• Text extract
Sent from my iPhone using Tapatalk


----------



## minorhero (Mar 28, 2019)

Merriam Webster has dirt and soil as synonyms of each other. We don't need to go deeper into it then that for our purposes.

Anyway to the OP, there is zero reason to add dirt to a tank where you are planning to add aquasoil and lots of reasons not to. For one dirt is messy... really really messy. Its messy when setting up and messy down the road because you WILL have to pull plants at some point. Its messy if you end up with burrowing fish or inverts. The only reason we add soil to aquariums is that its an active substrate that is cheap. If you are buying 2" worth of aquasoil but want 4" of substrate then just mix your aquasoil with your other substrate of choice, sand, gravel, whatever. Or put down the aqusoil first then cap it with whatever you want. I have hairgrass in my Walstad bowl with roots that easily 4" long. I can see them through the glass side. And that's just hairgrass.. bigger plants, generally mean bigger roots.


----------



## Rotala macrandra (Mar 2, 2020)

Robo03 said:


> Yes, sorry, soil. Organic potting soil to be exact. As for the gravel, wouldn’t it be better to place between the soil and AS?


"Organic" is very misleading. A lot of the name brand "organic" soil has very little nutrients in it. Quality soil will feed plants for at least 6-12 months. However, these organic soils will only feed for 1-3 months. Quality soil will be comprised of well-decomposed matter and should contain a lot of compost.

• Given task
In the aquarium soil thread, how long does quality soil feed plants? The entries after this point are separate material, unrelated to the aquarium soil thread.

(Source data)
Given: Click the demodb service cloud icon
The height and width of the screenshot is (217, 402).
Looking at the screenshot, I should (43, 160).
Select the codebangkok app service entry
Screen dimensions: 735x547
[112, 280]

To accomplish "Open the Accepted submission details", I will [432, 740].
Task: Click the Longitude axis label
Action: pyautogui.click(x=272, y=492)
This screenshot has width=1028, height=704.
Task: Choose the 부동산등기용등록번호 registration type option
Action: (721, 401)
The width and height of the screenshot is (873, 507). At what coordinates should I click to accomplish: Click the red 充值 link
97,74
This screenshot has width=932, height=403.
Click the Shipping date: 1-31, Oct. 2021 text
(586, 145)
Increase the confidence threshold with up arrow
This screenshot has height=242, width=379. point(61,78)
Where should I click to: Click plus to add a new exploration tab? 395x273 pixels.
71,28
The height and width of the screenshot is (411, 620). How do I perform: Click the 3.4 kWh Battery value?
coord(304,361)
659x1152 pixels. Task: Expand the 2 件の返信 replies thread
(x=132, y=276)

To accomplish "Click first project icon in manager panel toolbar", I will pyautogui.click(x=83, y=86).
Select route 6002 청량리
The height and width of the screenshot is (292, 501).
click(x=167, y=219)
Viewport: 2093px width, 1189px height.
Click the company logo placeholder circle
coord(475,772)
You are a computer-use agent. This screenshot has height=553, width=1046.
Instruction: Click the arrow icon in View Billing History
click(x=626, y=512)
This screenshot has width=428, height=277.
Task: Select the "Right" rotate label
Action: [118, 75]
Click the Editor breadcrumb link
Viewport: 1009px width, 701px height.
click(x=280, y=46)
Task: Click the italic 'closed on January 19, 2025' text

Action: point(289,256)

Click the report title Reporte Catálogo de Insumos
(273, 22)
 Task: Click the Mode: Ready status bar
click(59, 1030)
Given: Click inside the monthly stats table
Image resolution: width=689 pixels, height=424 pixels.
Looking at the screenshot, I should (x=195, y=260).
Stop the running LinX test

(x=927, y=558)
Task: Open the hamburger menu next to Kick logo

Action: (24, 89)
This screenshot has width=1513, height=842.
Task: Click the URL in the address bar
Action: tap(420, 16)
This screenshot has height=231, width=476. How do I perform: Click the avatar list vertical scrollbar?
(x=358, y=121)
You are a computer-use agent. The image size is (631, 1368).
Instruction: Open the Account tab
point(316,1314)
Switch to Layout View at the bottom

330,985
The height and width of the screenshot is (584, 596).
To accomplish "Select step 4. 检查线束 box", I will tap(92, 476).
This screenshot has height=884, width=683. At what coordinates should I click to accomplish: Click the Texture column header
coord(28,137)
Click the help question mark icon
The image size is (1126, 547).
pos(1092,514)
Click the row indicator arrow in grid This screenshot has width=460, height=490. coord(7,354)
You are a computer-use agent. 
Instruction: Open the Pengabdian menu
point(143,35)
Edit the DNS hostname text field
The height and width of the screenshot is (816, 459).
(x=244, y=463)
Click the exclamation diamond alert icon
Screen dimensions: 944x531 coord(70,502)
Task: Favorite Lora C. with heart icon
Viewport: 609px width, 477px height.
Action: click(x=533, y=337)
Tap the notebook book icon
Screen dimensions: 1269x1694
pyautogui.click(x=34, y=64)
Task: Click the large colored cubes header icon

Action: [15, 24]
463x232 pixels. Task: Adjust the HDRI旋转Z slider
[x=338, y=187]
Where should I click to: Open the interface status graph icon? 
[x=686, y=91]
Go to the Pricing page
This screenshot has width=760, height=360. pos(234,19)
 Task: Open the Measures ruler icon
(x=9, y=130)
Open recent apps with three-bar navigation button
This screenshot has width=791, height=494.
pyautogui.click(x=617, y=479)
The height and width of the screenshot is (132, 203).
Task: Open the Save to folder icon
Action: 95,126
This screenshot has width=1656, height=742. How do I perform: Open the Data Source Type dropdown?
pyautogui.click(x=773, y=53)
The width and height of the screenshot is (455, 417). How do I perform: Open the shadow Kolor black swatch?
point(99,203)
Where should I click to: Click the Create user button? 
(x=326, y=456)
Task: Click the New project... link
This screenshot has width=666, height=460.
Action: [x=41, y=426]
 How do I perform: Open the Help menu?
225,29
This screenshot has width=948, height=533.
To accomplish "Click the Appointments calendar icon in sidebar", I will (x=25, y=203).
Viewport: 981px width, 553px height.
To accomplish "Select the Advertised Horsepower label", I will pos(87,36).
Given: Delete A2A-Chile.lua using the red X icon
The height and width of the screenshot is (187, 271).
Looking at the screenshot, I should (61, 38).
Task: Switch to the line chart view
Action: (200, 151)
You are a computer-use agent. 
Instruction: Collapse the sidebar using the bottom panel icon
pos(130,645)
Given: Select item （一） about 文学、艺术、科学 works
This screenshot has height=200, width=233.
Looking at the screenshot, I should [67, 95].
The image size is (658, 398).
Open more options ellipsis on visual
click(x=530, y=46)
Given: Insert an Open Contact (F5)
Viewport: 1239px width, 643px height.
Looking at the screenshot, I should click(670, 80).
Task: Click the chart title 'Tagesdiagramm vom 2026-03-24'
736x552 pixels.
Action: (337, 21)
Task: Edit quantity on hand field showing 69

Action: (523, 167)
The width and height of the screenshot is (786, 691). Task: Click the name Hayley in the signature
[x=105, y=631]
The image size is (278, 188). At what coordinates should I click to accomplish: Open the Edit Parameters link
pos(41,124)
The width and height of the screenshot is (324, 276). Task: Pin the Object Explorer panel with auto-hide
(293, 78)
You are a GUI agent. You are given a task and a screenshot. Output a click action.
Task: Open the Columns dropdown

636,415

• Answer below
At least 6 to 12 months.